RALEIGH — Compared to Donald Trump, unconstitutionally drawn congressional districts and new voter ID laws, another election-related controversy in North Carolina has received relatively little attention.

Nevertheless, a three-judge panel of Superior Court judges —  Anna Mills Wagoner, Lisa Bell and Benjamin Alford — made a sensible decision late last month in declaring unconstitutional and void the 2015 state law allowing “retention elections” for N.C. Supreme Court justices.

Last year, the Republican-led General Assembly passed legislation allowing sitting justices, when their eight-year terms are up, to run in retention referendums. That means voters would not decide between candidates, but instead determine whether the sitting justice deserves to stay or get booted off the court in favor of a political appointee.

On their ballots, voters would decide “for” or “against” retention.

The seat held by conservative Justice Robert Edmunds is the only Supreme Court seat up for grabs this November, and with the new law in place, he decided to run in a retention referendum.

But the three-judge panel struck down the law, thus prohibiting retention referendums — at least for now. An appeal by the state to the state Supreme Court is likely.

The panel, in a brief order, ruled that retention referendums violate the N.C. Constitution because they are not elections as required by the state Constitution. The Constitution consistently uses the word “election” to refer to contests between opposing candidates. Also, there are plenty of other instances in which the Constitution mentions other types of ballot propositions, such as for/against votes on bonds and constitutional amendments. It doesn’t call them “elections.”

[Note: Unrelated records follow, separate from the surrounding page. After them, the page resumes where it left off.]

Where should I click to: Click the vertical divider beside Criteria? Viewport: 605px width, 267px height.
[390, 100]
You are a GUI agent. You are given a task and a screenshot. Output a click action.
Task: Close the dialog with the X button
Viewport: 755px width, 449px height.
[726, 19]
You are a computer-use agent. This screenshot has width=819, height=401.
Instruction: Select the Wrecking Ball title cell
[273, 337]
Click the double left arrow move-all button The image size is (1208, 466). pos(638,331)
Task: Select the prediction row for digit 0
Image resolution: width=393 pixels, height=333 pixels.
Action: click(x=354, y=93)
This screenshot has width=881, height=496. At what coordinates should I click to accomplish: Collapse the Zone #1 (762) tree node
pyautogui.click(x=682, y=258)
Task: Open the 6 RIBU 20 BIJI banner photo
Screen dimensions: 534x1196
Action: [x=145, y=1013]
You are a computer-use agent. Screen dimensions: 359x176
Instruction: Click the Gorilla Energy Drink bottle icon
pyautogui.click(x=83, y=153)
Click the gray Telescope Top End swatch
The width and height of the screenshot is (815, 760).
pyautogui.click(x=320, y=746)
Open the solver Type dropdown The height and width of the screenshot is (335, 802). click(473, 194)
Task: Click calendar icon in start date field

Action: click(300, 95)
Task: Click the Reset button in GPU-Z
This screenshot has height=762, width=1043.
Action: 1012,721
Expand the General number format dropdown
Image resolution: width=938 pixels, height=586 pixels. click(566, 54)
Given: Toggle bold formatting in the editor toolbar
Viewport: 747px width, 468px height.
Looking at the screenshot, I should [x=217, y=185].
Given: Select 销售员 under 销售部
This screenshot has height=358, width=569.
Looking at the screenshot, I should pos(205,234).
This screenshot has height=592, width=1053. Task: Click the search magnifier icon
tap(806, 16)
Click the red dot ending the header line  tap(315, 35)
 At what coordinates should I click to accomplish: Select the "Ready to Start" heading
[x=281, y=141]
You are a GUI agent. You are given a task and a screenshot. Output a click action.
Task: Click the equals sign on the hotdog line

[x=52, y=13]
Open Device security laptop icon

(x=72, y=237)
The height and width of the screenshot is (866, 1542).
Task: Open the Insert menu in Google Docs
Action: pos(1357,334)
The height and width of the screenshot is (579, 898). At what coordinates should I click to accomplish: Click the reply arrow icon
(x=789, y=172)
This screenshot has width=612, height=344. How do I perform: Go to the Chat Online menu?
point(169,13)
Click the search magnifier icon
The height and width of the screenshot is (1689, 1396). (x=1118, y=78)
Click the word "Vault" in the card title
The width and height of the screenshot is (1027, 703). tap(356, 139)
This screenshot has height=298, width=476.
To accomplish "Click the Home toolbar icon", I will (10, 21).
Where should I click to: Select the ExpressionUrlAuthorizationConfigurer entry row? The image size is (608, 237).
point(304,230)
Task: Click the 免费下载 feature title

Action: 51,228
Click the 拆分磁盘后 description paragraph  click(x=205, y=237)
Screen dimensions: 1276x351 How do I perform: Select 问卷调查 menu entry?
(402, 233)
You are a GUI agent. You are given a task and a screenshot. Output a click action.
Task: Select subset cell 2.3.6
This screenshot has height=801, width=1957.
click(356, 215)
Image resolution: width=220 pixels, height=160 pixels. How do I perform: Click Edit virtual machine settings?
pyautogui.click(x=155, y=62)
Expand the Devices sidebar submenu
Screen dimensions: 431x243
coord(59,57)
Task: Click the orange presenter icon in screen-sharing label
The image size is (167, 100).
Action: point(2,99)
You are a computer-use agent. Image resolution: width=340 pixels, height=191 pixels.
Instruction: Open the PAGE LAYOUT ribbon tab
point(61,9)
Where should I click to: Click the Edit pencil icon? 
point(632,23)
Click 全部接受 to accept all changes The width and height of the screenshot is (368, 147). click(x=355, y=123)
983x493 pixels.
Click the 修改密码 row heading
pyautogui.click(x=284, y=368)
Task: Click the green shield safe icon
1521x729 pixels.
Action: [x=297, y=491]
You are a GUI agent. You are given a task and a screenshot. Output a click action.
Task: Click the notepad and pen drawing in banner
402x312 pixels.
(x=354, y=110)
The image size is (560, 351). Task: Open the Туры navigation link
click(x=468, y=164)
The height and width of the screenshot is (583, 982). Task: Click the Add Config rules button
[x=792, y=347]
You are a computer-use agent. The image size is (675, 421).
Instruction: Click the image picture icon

That was at the heart of the challenge to the law by Sabra Faires, a Wake County attorney who wants to run for Edmunds’ seat.

She wasn’t arguing for or against retention referendums as a method of choosing justices. Some other states do it, and there are pros and cons of each system of electing judges.

Instead, Faires was arguing that the only way the state can adopt a retention referendum process is through a constitutional amendment.

In court filings, Faires and other plaintiffs argued that if a retention referendum satisfies the constitutional requirement of an election for Supreme Court justice, such referendums could be used for all other offices for which the constitution requires an “election” — governor, attorney general, agriculture commissioner, state senator, sheriff and so on.

Think about that for a second.

“It is hard to imagine a result more destructive of the democratic framework of North Carolina government,” the plaintiffs argued.

The three-judge panel also ruled that the law violates the Constitution because it adds another qualification for Supreme Court justices — that candidates must be incumbent justices. The Constitution lays out the qualifications for justice and other offices, and that’s not one of them.

Sponsors of the bill said the motivation behind it is to help control increasingly expensive judicial elections.

During legislative debate last year, Sen. Josh Stein, a Raleigh Democrat, said the immediate impact of the bill would be to protect a single Republican incumbent, Edmunds.

“It should be called the Justice Bob Edmunds Protection Act,” Stein said.

As a result of the court’s decision, the state is expected to approve a new candidate filing period for candidates seeking the Edmunds seat. If more than two candidates sign up, a primary would be held — likely in June — and the top two vote-getters would appear on the November ballot.

We haven’t heard the last of retention referendums in North Carolina — from legal or legislative standpoints. They’ve been debated for a long time and that will continue.

For now, it’s just another cause for confusion for voters and candidates.